JKCalhoun3 minutes ago
"Anyway, yeah, your dad had a weak stomach…"

Yeah, no we can still want justice and not want to be horrified by the act of execution for the rest of our lives.

(And never mind that if The State could, even once, execute someone who is innocent, it renders capital punishment instantly null and void in my mind.)

iwantitez35 minutes ago
> If the upper class doesn't care how their comfort causes lower class death, why should the lower class concern itself with how their response causes upper class death? Raise all boats with the tide or drown in the blood you're using to selectively raise your own boats. Seems straightforward to me. Not sure what's so hard for the stockholders to understand, here.

I’ve always thought this too. I saw a question once on Quora asking why the poor don’t rip the wealthy out of their houses and the top reply was “Nazi!” with hundreds of upvotes.

Just hilariously oblivious and completely out of reality - slinging high level politics insults while the hungry guy is sharpening his knife.

I think the relative rich have no clue what is coming.

PS you have a great writing style IMO

randallsquared15 minutes ago
> I saw a question once on Quora asking why the poor don’t rip the wealthy out of their houses and the top reply was “Nazi!” with hundreds of upvotes.

This seems odd because it usually goes the other way: people complaining about the rich typically tar them as the "Nazis". For people against destroying the rich, the usual epithet for those who want to do so would be "commies"...

senordevnyc28 minutes ago
This sounds like something I might have written at 15. Only fools who have never known the horrors of war or indiscriminate violence would wish for the world you’re fantasizing about.
catapart15 minutes ago
This sounds like something my illiterate classmates might have written at 15. Point to where you see a wish or a fantasy in what I wrote.
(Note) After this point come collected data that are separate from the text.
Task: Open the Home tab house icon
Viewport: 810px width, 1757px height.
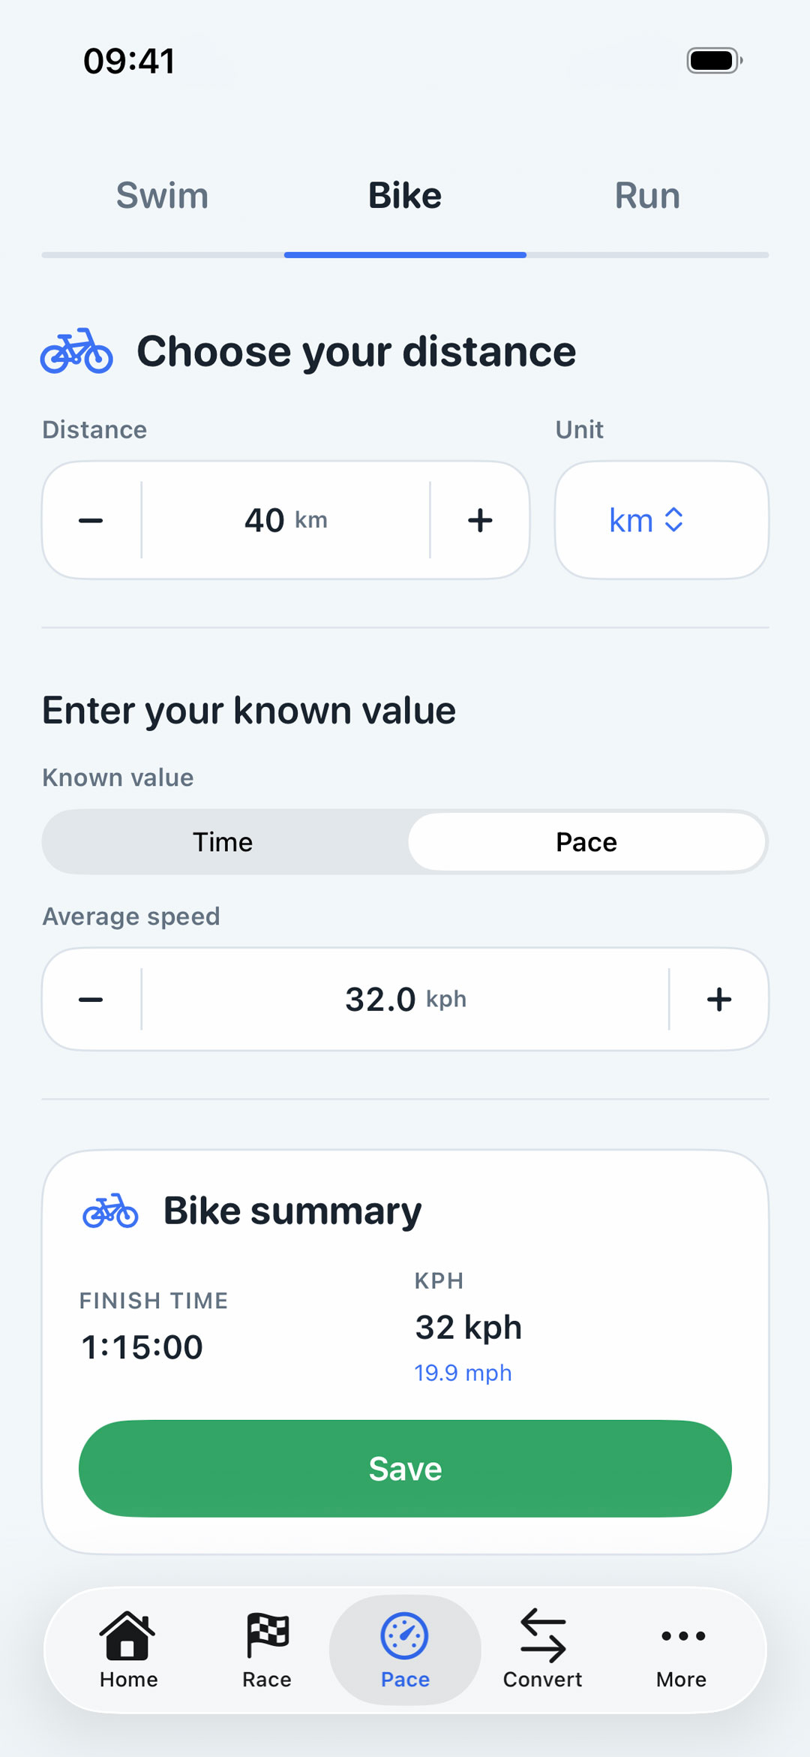Action: coord(128,1635)
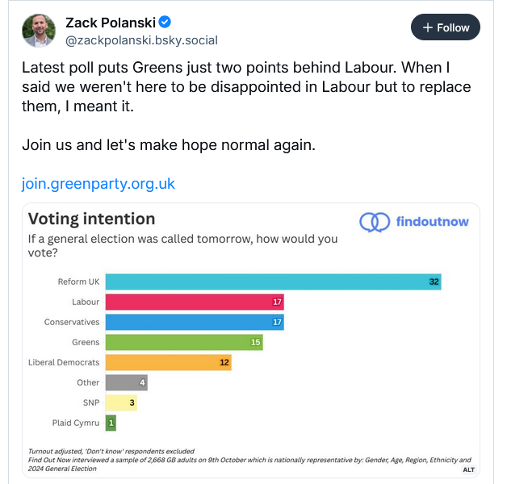Click the orange Liberal Democrats bar

tap(168, 362)
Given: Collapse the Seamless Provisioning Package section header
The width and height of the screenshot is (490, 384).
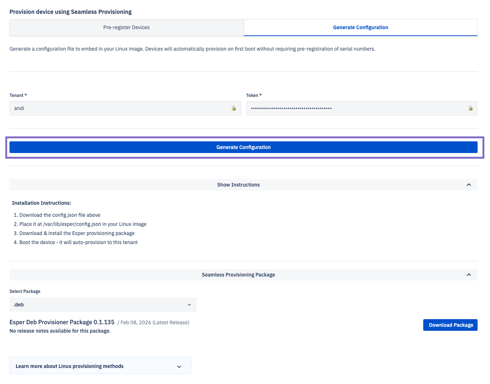Looking at the screenshot, I should (x=238, y=275).
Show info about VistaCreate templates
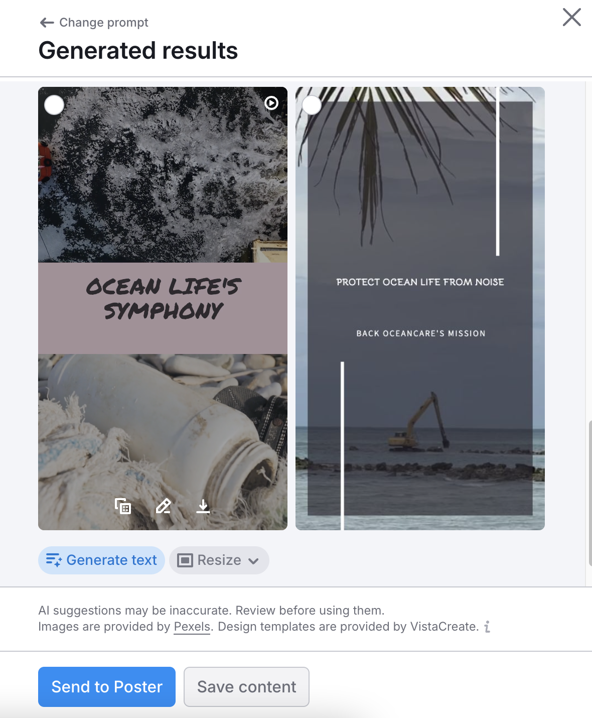Viewport: 592px width, 718px height. pos(487,627)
Actions have consequences and those that refuse to learn from history are likely to cause it to repeat. If you're seeing a different world than I'm writing about, you're welcome to describe it. But ignorant assumptions about the shit I've seen aren't the slam dunk your smugness assures you they are.
winter_blueabout 2 hours ago
There's a summary of this essay on Wikipedia: https://en.wikipedia.org/wiki/Reflections_on_the_Guillotine

This is a 1957 essay by Algerian-French philosopher Albert Camus.
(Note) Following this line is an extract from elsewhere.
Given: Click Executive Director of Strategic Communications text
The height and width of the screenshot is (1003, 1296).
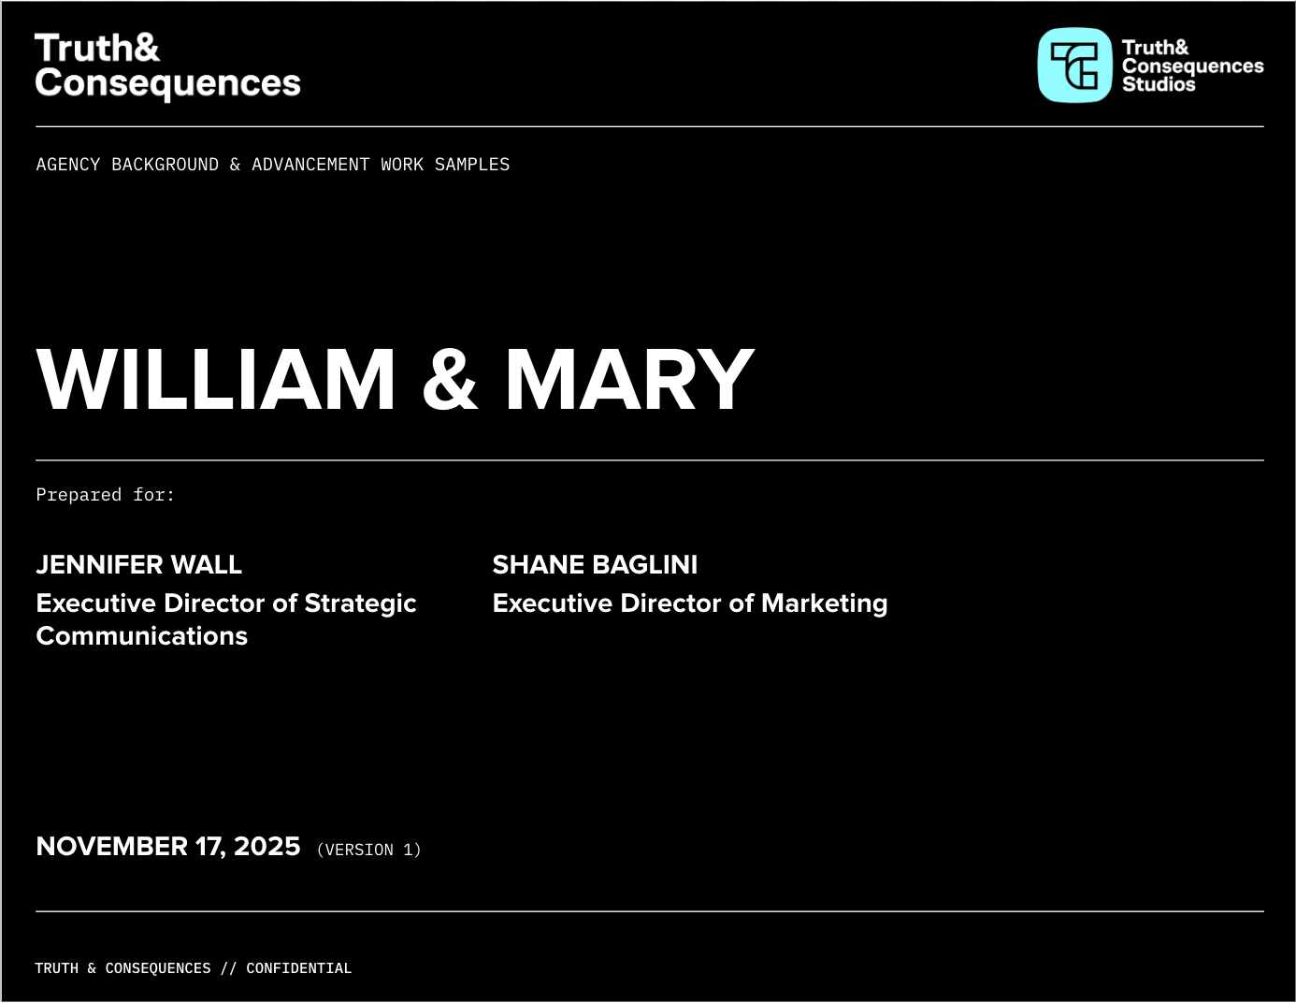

quantummagicabout 1 hour ago
> it is obviously no less repulsive than the crime,

Hard disagree. There are people who deserve death, and it is a good thing when it happens. It's just really dangerous to give the state such a power.

aejm26 minutes ago
I wonder if you would feel different after witnessing an execution (by guillotine)? I believe Camus is arguing that you would, giving his father as example of someone who similarly changed his mind.